ENTRIES.

-*-

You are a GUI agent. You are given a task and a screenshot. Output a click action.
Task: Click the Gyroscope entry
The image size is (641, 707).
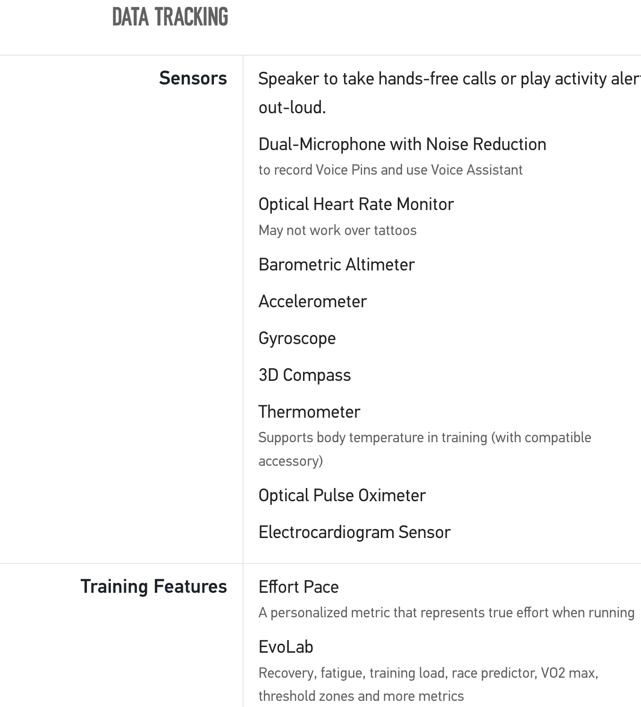point(297,338)
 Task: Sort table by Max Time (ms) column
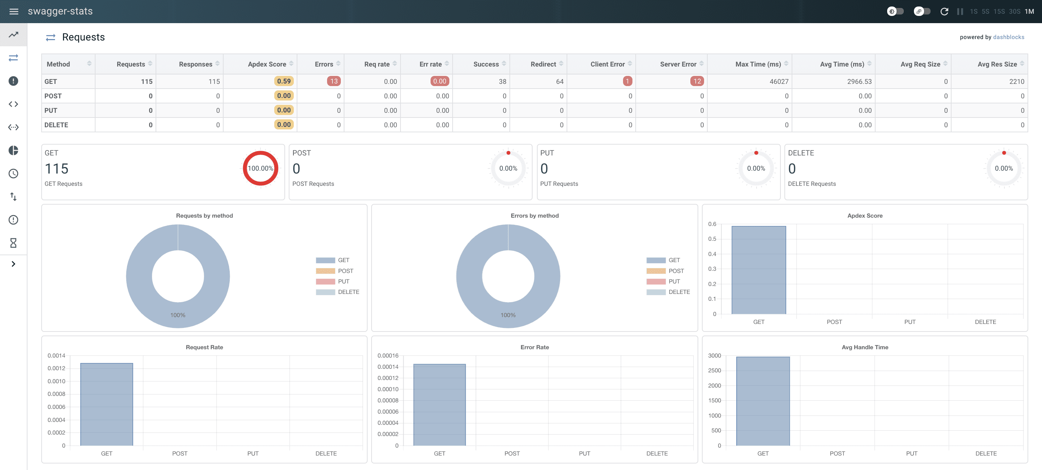786,63
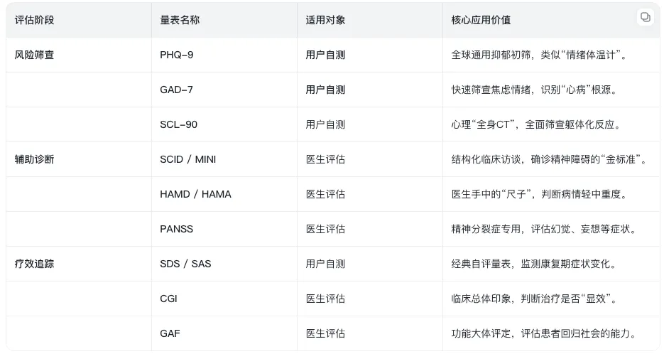This screenshot has width=664, height=354.
Task: Select the GAD-7 cell
Action: (176, 90)
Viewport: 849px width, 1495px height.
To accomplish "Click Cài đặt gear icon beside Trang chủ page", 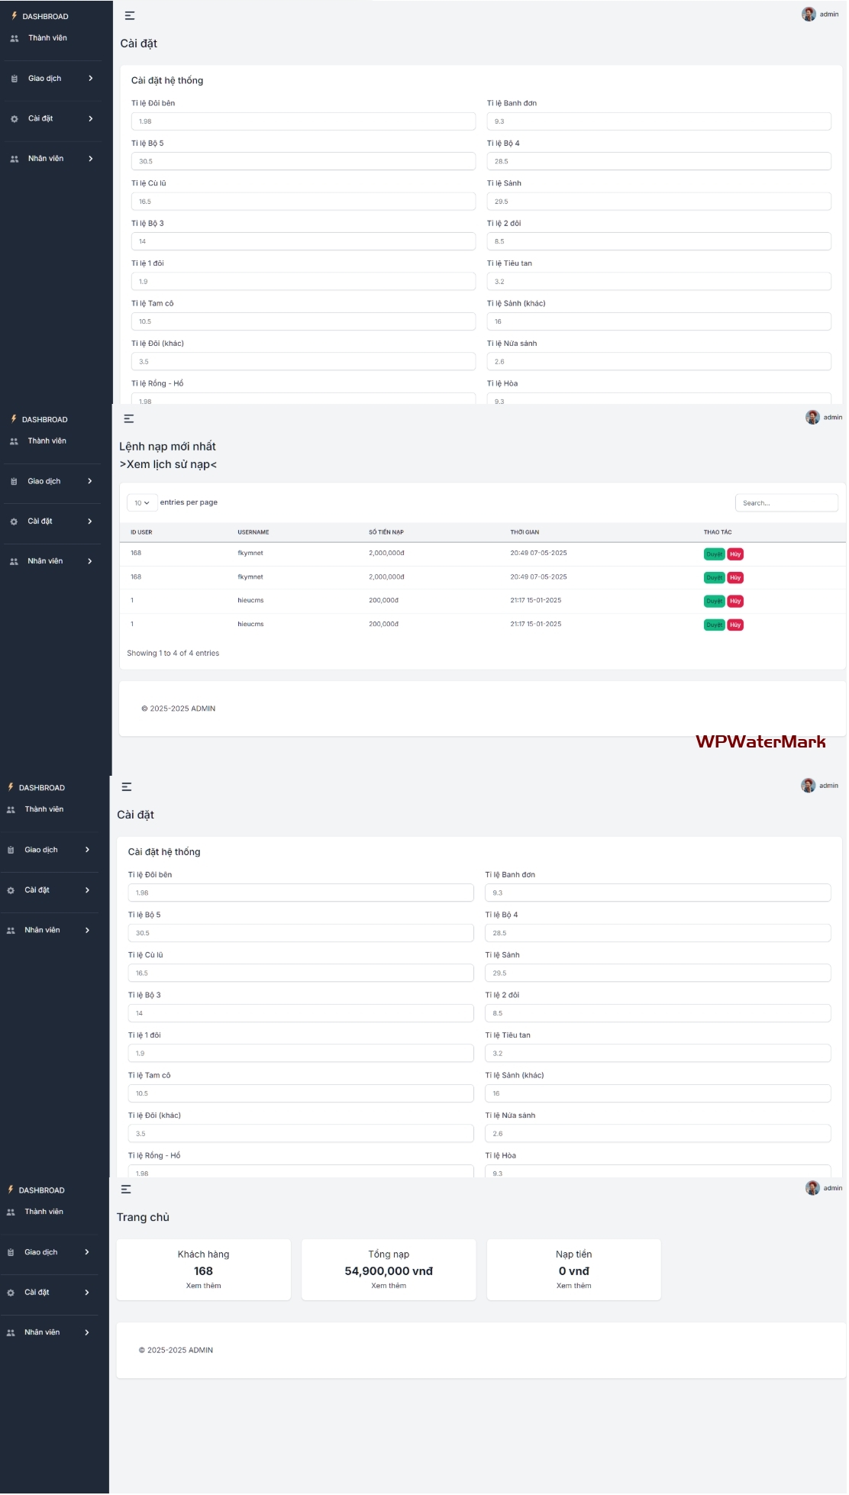I will pyautogui.click(x=11, y=1293).
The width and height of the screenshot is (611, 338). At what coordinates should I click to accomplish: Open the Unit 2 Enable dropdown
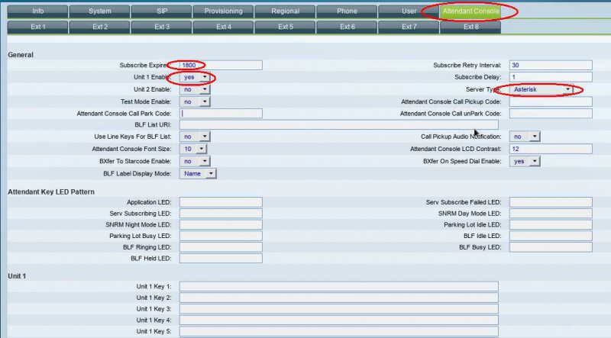195,89
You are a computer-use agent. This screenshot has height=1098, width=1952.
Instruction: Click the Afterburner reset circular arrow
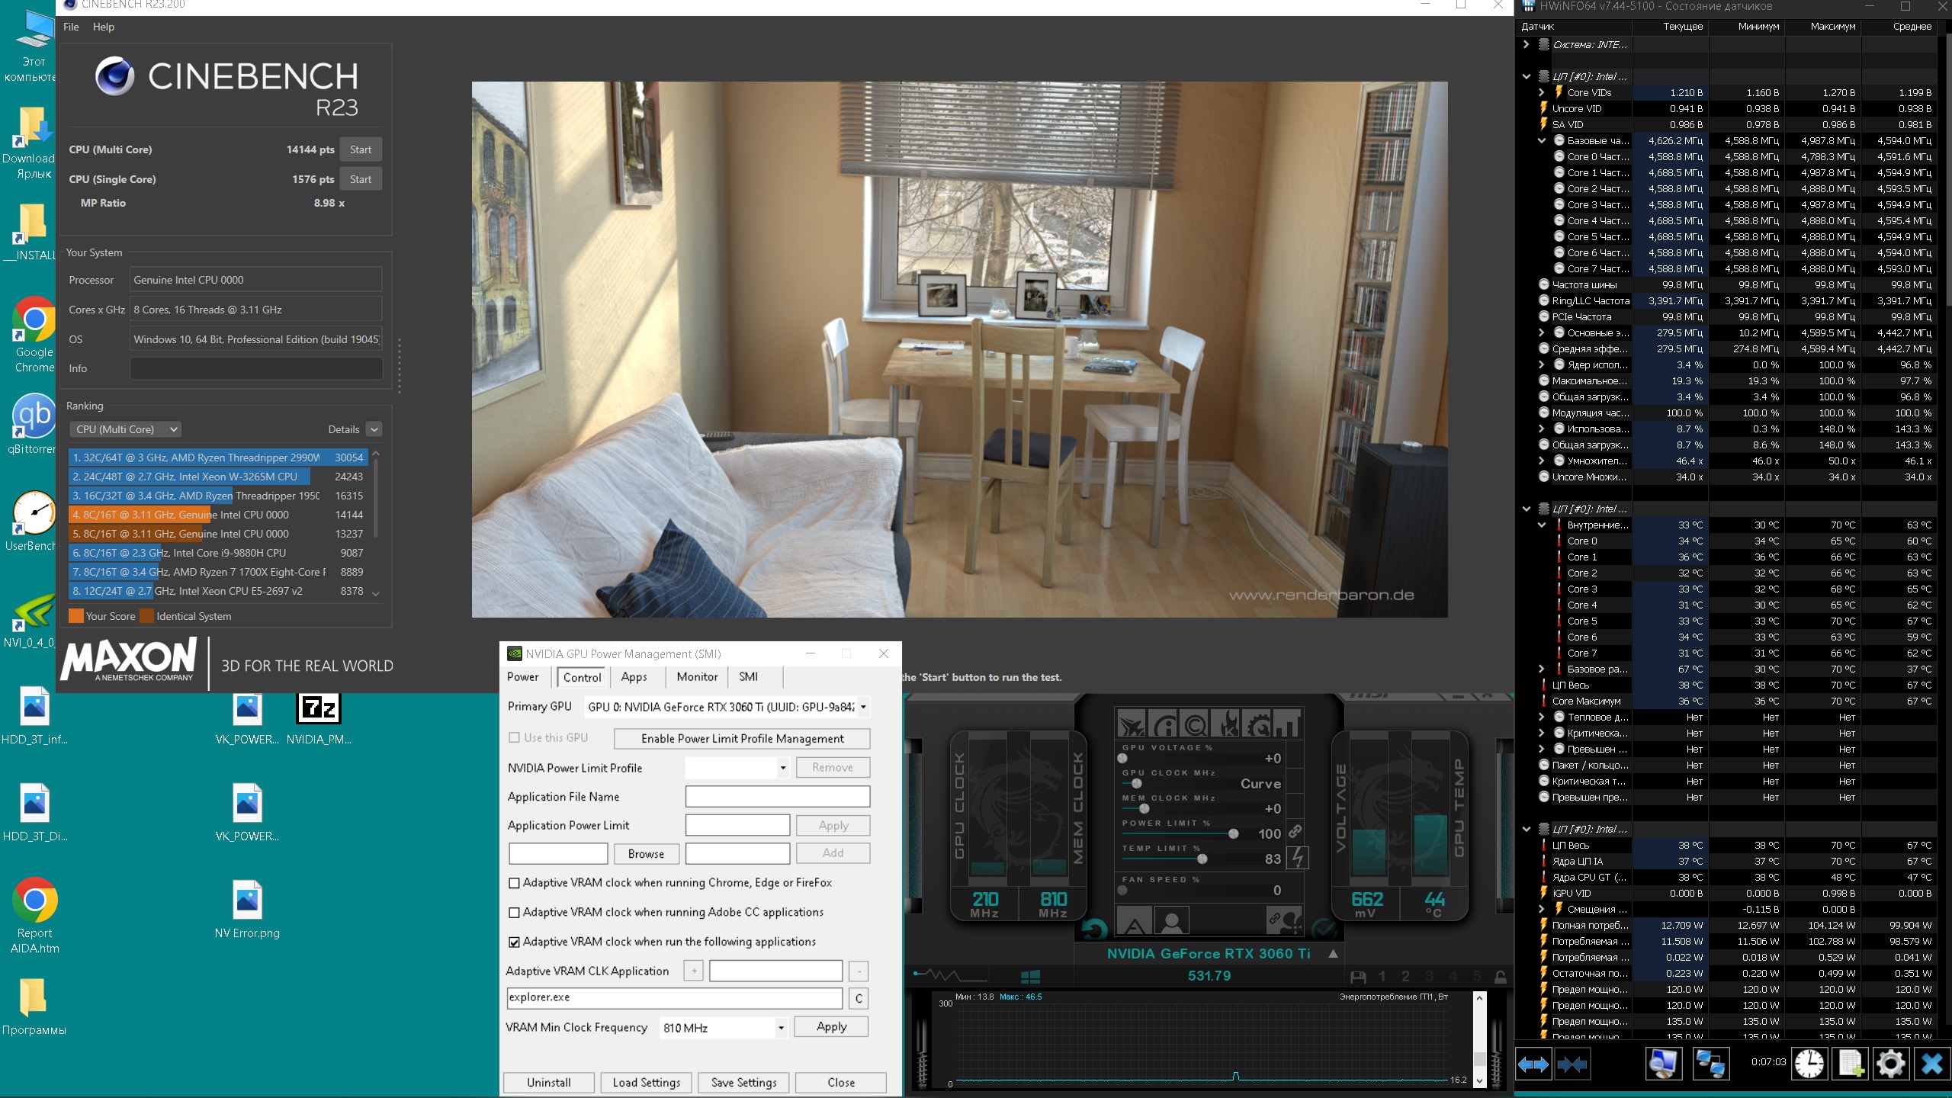pos(1094,928)
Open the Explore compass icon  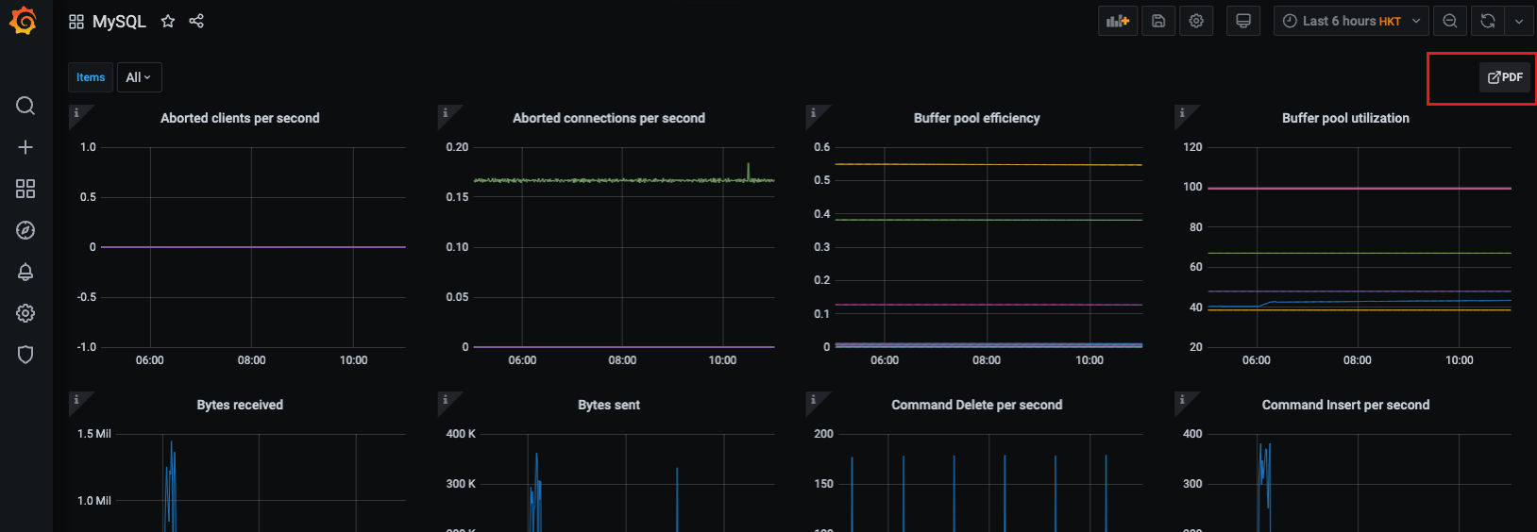click(25, 230)
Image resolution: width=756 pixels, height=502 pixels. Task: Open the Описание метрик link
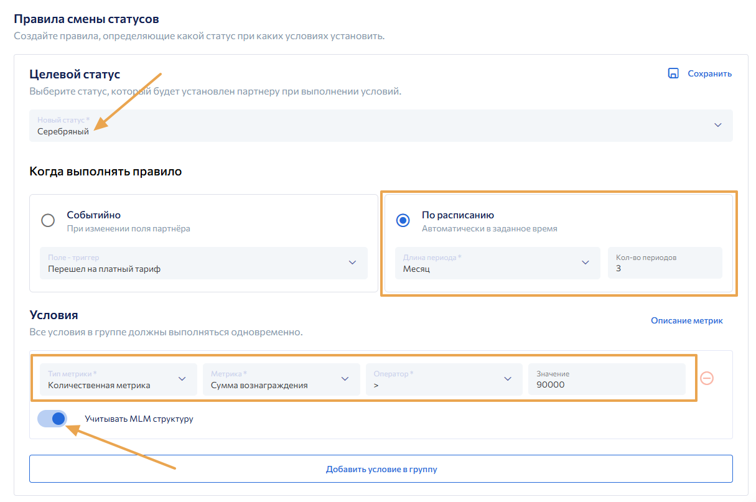tap(687, 320)
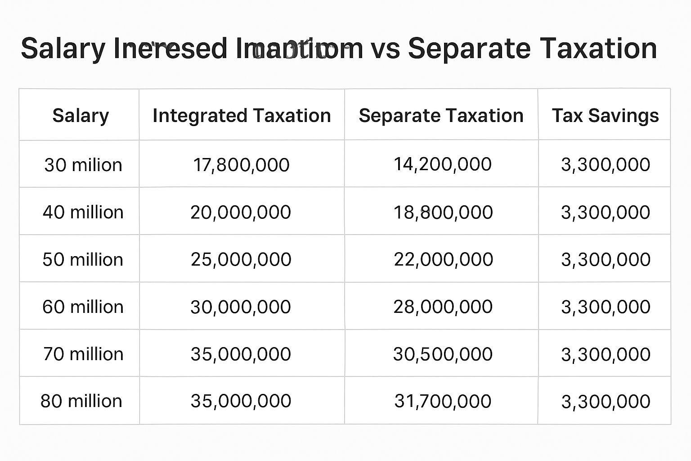Click the 18,800,000 separate taxation cell

[443, 212]
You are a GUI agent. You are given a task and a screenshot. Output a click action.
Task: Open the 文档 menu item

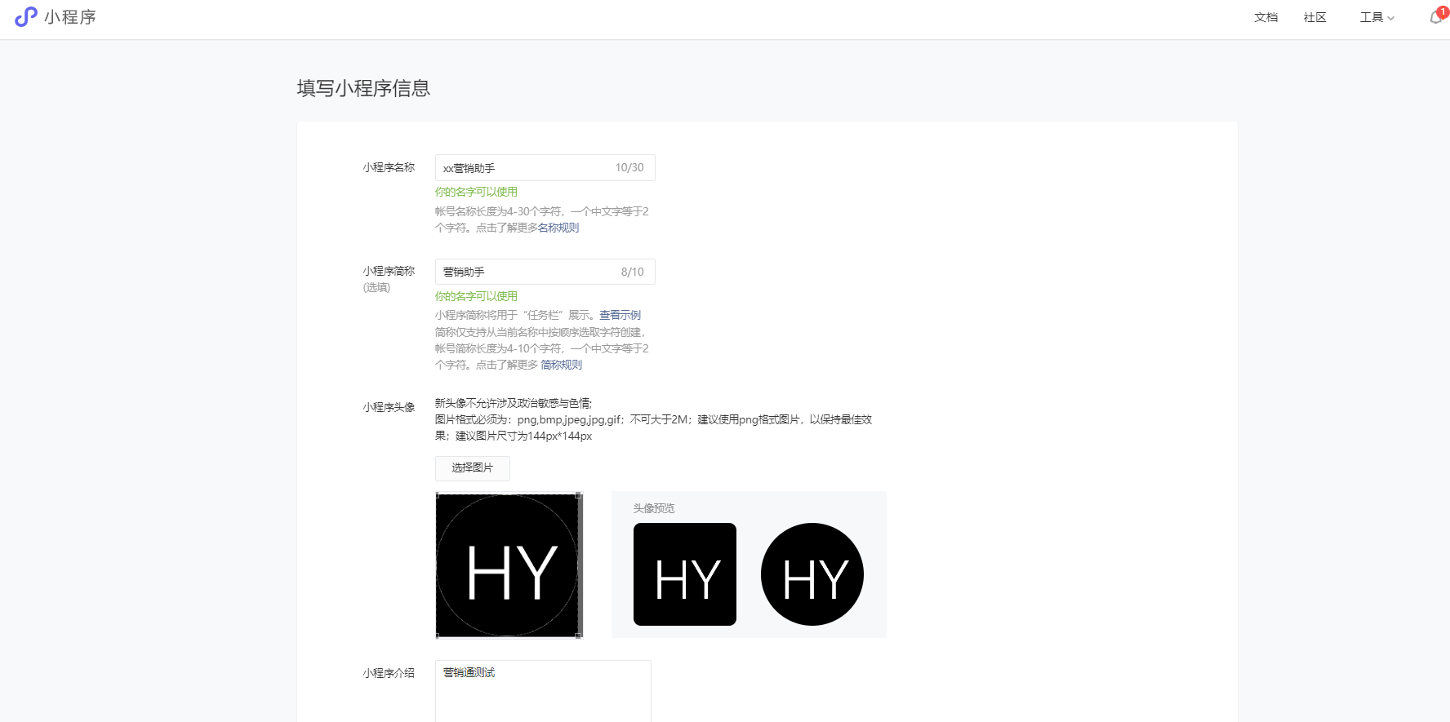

-*-

WHAT IS BEING ASKED.
Retype the stretch of the listing from the line containing "Image resolution: width=756" through the end of the listing, leaving the pictures out.

FULL RESPONSE.
Image resolution: width=756 pixels, height=502 pixels. Task: Open the Описание метрик link
tap(687, 320)
Click the 18,800,000 separate taxation cell

[443, 212]
You are a GUI agent. You are given a task and a screenshot. Output a click action.
Task: Open the 文档 menu item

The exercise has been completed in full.